Lawrence J. Quirk (September 9, 1923 - October 17, 2014) was an American writer, Hollywood reporter and film historian.

==Career==
Lawrence J. Quirk was born in 1923 at Lynn, Massachusetts.

He was the nephew of James R. Quirk, former editor and publisher of the now-defunct Photoplay magazine. He was an army sergeant in Korea, a reporter for the Hearst papers, and a film magazine editor and publisher. Quirk was a film critic, writer, and editor for many publications. Beginning in the 1960s, he wrote more than 30 books primarily on movie stars in Hollywood.

He used his knowledge and friendship with Hollywood actors and politicians such as the Kennedys to gain material for his books. Quirk also appeared on many radio and television programs, including Good Morning America, Good Morning, New York, and A Current Affair. He was profiled by Patricia Bosworth for the April 1998 Hollywood issue of Vanity Fair.

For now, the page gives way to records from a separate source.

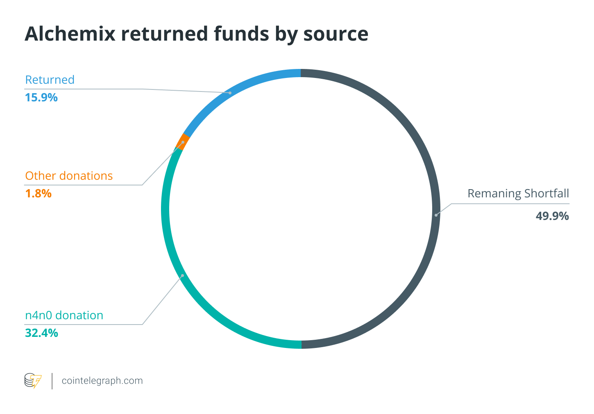Click the empty center of the donut chart
594x414 pixels.
(x=301, y=209)
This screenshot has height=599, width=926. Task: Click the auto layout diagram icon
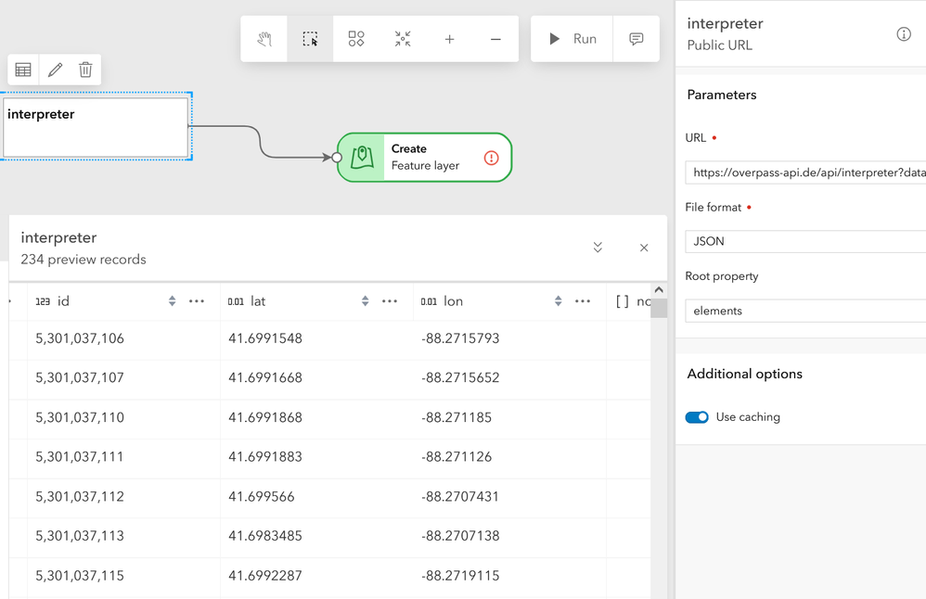pyautogui.click(x=356, y=39)
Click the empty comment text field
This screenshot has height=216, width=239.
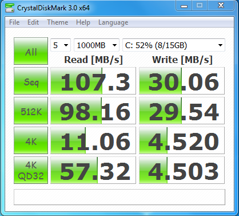click(x=120, y=197)
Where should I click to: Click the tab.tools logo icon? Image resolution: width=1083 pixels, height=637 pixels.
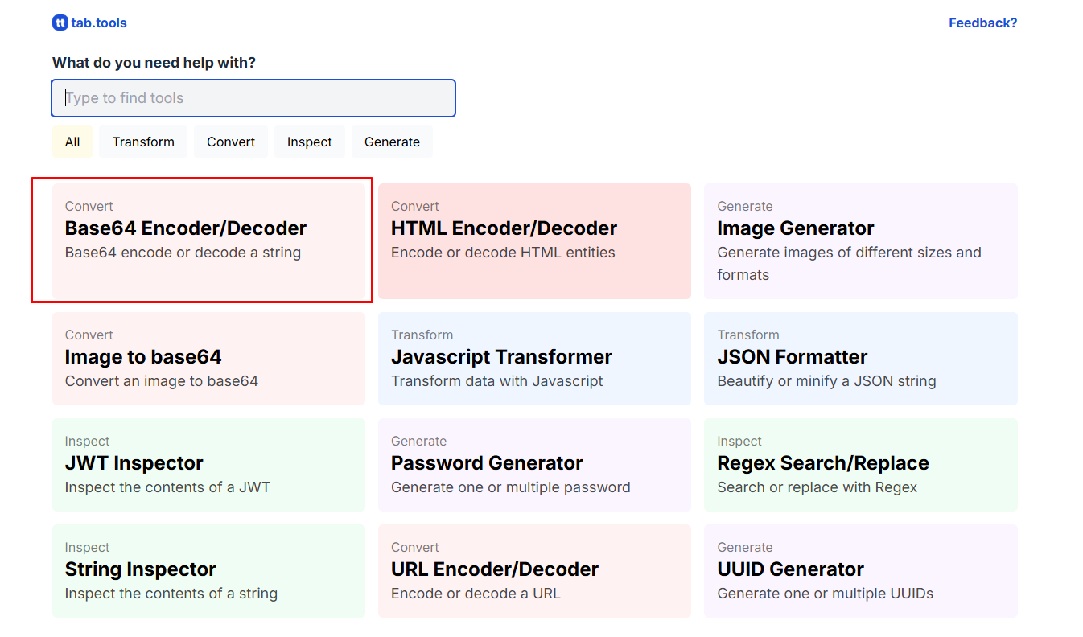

He lived in Manhattan until his death in October 2014 at the age of 91.

==Works==

===Books===
- The Complete Films of William Powell (1986)
- Fasten Your Seat Belts: The Passionate Life of Bette Davis (1990)
- Bob Hope: The Road Well-Traveled (1999)
- Joan Crawford: The Essential Biography (University Press of Kentucky, 2002) with William Schoell
- Rat Pack, The Neon Nights with the Kings of Cool (2003) with William Schoell
- The Kennedys in Hollywood (1996)
- Robert Francis Kennedy: The Man and the Politician (1968)
- The Films of Joan Crawford (1968)
- The Films of Ingrid Bergman (1970)
- The Films of Fredric March (1971)
- The Great Romantic Films (1974)
- The Films of Robert Taylor (1975)
- The Films of Ronald Colman (1977)
- The Films of Warren Beatty (1979)
- The Films of Myrna Loy (1980)
- The Films of Gloria Swanson (1984)
- Claudette Colbert: An Illustrated Biography (Crown; 1985)
- Jane Wyman: The Actress and the Woman: An Illustrated Biography (Crown, 1986)
- Lauren Bacall: Her Films and Career (1986)
- Norma: The Story of Norma Shearer (St. Martin's; 1988)
- Margaret Sullavan: Child of Fate (St. Martin's)
- The Films of Katharine Hepburn, by Homer Dickens, revised and updated by Lawrence J. Quirk (1990)
- The Life and Wild Times of Cher (1992)
- Great War Films: From the Birth of a Nation to Today (1994)
- James Stewart: Behind the Scenes of a Wonderful Life (1997)
- Robert Redford: The Sundance Kid (Taylor Trade Publishing, ) with William Schoell
- Paul Newman: A Life, Updated Edition (Taylor Trade Publishing, 2009)

===Reviews===
- "Lulu in Hollywood: A Disgraceful Pot-Pouri of Blatant Falsehoods, Distortions and Odd Biographical Omissions: Self-Pitying, Self-Congratulatory - and Self-Serving " (June 1982)
- "Brilliant Pittsburgh Journalist Barry Paris Coming Out with a Major Biography of Louise Brooks" (August 1986)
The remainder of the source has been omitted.